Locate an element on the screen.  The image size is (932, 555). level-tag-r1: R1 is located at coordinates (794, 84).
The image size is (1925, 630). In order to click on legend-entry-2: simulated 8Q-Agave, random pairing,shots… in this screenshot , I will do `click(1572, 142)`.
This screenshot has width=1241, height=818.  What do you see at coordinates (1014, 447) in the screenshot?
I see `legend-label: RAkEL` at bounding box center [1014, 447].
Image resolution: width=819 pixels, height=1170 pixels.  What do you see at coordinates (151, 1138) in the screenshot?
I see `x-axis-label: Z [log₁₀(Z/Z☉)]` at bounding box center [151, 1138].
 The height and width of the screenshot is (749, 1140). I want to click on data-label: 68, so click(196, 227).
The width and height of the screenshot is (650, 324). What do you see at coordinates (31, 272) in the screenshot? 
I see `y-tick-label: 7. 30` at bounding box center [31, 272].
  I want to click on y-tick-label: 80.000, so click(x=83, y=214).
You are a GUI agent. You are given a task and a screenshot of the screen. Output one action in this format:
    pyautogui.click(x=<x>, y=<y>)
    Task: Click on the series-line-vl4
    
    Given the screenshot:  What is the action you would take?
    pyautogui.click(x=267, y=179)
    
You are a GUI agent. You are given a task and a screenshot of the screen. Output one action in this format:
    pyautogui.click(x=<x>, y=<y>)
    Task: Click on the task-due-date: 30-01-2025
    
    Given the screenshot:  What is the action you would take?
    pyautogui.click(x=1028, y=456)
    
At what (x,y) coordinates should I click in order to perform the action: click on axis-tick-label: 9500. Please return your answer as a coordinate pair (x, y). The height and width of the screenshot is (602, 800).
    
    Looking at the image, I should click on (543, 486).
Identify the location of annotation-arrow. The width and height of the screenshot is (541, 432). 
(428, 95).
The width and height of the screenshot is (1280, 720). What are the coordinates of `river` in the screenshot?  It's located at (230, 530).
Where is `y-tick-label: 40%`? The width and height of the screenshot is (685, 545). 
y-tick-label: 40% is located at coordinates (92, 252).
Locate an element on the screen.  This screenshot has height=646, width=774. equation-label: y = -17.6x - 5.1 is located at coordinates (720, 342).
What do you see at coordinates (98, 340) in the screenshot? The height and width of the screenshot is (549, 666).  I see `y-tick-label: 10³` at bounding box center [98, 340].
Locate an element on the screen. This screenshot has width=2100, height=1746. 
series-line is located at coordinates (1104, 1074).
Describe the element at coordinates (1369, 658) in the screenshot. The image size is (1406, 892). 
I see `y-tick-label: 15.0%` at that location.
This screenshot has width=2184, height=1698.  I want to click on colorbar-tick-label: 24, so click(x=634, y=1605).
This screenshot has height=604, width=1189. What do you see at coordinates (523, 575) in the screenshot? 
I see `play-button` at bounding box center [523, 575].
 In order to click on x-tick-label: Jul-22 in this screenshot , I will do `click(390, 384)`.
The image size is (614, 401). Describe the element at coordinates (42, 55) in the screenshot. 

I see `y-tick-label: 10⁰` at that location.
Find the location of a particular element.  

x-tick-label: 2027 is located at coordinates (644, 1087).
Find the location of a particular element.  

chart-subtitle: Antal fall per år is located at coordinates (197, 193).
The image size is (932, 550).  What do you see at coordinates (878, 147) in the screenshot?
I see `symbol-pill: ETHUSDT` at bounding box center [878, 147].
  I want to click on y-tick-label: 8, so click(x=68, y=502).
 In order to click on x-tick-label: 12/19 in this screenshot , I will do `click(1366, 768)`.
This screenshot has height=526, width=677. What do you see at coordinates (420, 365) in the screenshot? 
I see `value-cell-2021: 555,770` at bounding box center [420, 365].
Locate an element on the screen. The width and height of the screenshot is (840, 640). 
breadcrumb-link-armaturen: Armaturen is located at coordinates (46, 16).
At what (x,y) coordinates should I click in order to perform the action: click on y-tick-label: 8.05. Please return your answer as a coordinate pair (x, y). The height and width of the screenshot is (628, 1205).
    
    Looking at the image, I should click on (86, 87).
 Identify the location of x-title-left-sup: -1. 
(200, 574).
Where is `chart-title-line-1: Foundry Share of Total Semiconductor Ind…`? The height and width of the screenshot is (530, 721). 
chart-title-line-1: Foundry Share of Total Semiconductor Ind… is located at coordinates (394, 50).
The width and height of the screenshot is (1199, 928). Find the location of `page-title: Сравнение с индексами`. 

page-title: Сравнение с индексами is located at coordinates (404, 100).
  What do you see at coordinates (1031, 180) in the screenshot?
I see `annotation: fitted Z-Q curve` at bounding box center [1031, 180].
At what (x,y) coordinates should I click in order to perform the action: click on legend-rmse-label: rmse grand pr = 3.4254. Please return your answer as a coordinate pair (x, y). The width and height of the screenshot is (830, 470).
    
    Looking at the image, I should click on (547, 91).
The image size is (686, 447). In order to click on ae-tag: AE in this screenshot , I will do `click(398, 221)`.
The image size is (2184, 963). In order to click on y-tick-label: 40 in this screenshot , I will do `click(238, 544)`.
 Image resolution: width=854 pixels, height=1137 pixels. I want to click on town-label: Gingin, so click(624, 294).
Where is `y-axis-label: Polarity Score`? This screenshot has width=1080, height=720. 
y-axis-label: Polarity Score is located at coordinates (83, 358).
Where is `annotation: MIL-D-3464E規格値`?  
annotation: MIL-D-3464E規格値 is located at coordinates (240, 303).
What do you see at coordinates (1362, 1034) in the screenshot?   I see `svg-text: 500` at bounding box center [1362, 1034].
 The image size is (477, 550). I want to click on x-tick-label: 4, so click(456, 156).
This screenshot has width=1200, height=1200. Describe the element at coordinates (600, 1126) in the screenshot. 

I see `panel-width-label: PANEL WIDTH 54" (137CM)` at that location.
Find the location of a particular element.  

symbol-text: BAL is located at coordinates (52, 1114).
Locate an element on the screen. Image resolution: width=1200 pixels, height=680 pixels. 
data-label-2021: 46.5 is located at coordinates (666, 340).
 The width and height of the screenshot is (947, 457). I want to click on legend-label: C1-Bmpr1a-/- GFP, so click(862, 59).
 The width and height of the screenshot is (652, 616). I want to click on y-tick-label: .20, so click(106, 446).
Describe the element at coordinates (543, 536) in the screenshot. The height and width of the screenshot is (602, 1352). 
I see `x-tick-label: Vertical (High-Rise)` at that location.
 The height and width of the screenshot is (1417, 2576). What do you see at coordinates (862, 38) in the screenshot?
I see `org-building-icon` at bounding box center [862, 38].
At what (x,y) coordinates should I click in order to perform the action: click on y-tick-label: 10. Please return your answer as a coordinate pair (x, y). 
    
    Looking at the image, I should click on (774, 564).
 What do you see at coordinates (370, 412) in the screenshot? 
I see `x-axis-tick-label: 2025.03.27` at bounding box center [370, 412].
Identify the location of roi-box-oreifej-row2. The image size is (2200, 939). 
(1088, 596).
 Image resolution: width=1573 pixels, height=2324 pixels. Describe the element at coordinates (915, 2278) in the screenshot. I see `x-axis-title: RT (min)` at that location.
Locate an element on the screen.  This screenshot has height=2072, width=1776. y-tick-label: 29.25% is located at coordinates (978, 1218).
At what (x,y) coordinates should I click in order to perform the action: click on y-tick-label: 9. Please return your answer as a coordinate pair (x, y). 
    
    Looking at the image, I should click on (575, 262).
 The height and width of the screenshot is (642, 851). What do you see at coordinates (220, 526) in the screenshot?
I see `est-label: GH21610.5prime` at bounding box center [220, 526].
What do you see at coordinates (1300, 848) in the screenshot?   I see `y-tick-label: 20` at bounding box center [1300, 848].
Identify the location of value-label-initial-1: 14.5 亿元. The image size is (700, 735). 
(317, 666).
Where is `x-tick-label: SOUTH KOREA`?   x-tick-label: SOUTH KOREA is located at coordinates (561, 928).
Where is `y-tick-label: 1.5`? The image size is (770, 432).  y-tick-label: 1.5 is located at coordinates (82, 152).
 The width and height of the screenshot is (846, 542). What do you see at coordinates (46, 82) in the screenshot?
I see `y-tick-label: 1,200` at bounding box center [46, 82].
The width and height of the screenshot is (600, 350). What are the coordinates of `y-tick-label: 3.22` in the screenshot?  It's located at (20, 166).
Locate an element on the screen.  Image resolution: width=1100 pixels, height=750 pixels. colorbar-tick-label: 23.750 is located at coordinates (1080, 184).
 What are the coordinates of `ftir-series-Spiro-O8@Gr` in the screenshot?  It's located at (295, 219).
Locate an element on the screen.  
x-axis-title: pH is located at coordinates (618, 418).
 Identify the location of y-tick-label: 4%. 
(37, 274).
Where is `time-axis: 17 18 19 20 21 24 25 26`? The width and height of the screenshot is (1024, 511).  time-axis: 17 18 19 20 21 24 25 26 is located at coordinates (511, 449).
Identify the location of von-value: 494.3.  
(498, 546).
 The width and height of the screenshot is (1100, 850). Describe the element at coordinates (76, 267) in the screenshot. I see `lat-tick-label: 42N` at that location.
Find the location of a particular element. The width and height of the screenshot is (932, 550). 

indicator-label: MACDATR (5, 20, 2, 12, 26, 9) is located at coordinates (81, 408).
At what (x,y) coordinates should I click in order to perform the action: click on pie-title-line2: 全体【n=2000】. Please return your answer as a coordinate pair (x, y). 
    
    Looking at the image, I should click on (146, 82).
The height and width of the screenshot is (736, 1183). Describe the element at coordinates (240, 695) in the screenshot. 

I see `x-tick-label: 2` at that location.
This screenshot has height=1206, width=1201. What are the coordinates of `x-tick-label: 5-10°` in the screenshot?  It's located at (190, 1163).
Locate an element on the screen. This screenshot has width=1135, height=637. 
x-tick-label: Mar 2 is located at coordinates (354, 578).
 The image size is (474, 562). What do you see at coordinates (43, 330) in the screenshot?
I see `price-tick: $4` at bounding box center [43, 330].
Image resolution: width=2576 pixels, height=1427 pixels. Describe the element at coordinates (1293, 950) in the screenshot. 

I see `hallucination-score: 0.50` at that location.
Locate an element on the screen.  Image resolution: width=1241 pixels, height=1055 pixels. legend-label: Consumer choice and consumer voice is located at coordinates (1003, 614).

* * * * *

→ **WHAT YOU NEED TO DO**:
Rewrite the data from the start down through the line containing "I want to click on y-tick-label: 80.000, so", swapping "pixels" for "px" and leaving everything else unchanged.

→ **OUTPUT BELOW**:
Locate an element on the screen.  The image size is (932, 555). level-tag-r1: R1 is located at coordinates (794, 84).
The image size is (1925, 630). In order to click on legend-entry-2: simulated 8Q-Agave, random pairing,shots… in this screenshot , I will do `click(1572, 142)`.
This screenshot has width=1241, height=818.  What do you see at coordinates (1014, 447) in the screenshot?
I see `legend-label: RAkEL` at bounding box center [1014, 447].
Image resolution: width=819 px, height=1170 px.  What do you see at coordinates (151, 1138) in the screenshot?
I see `x-axis-label: Z [log₁₀(Z/Z☉)]` at bounding box center [151, 1138].
 The height and width of the screenshot is (749, 1140). I want to click on data-label: 68, so click(196, 227).
The width and height of the screenshot is (650, 324). What do you see at coordinates (31, 272) in the screenshot? 
I see `y-tick-label: 7. 30` at bounding box center [31, 272].
  I want to click on y-tick-label: 80.000, so click(x=83, y=214).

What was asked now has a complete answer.